Soon Saudi Arabia’s Oxford Aviation Academy opened it doors to women to train them as pilots. Six months later, Flynas, a domestic airline in Saudi Arabia, announced that it would be hiring female flight attendants after proper training. In the new year, a Saudi air hostess will fly this month, in another move forward for the severely-limited in rights Saudi women, writes Vogue Arabia.

The magazine’s website writes that Flynas will also hire women as co-pilots. “The move aims to enable Saudi women to have a greater role in supporting the Kingdom’s economy,” stated Bander Al-Mohanna, CEO of Flynas.

Yasmine al-Maymany  is among the certified Saudi women pilots  who told AlArabia in August 2018  that she hoped to soon be in the cockpit with a job sanctioned by the Saudi General Authority of Civil Aviation.

Yasmine al-Maymany is among the certified Saudi women pilots who told AlArabia in August 2018 that she hoped to soon be in the cockpit with a job sanctioned by the Saudi General Authority of Civil Aviation.

Moves Toward Vision 2030, Yet Activists Tortured

This welcome move forward for Saudi women seeking jobs in aviation comes after the June 2018 lifting of Saudi Arabia’s decades-old driving ban on female motorists. The lifting of the longstanding driving ban was part of Vision 2030, a post-oil blueprint for Saudi helmed by Crown Prince Mohammad bin Salman that aims to, among diversifying the Kingdom’s economy away from oil, increase the percentage of women in the nation’s workforce from 22% to 30%.
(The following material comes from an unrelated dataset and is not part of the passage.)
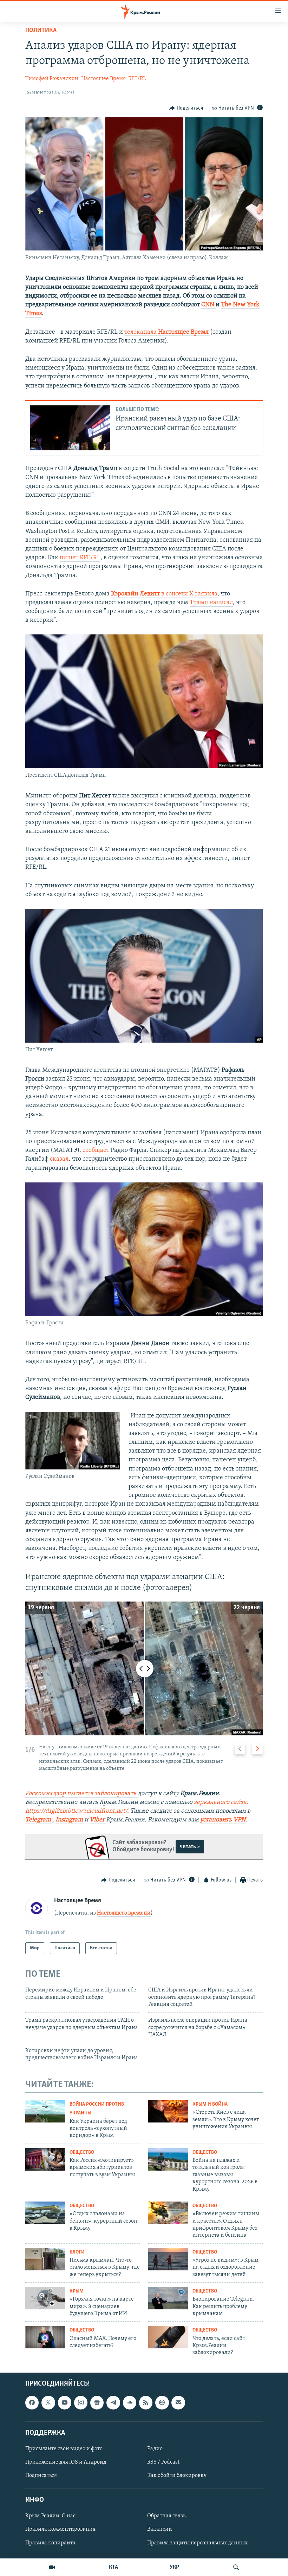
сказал (59, 1159)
This charm offensive by Saudi officials does not negate the reality that Human Rights WatchAmnesty International, and international media outlets have received reports that Saudi authorities have tortured and abused at least four detained female activists using electric shocks, whippings, and forcibly hugging and kissing them. At least one of the women reportedly attempted to commit suicide multiple times.

While several nations have condemned Saudi Arabia and Sheik Mohammed bin Salman for the brutal, horrific murder of Washington Post journalist and Saudi critique Jamal Khashoggi by the Prince and his henchmen, very little has been said about the roundup of female rights activists in the kindgom.

Those arrested included Loujain al-Hathloul, a leading figure in the movement to lift the driving ban; and Samar Badawi, an internationally recognized campaigner against Saudi Arabia’s discriminatory male guardianship system, under which women require the permission of a male relative to travel, marry, or work in certain jobs. Samar is the sister of liberal blogger Raif Badawi, who in 2015 was sentenced to 10 years in prison and 1,000 lashes for his writings and languishes in a Saudi prison.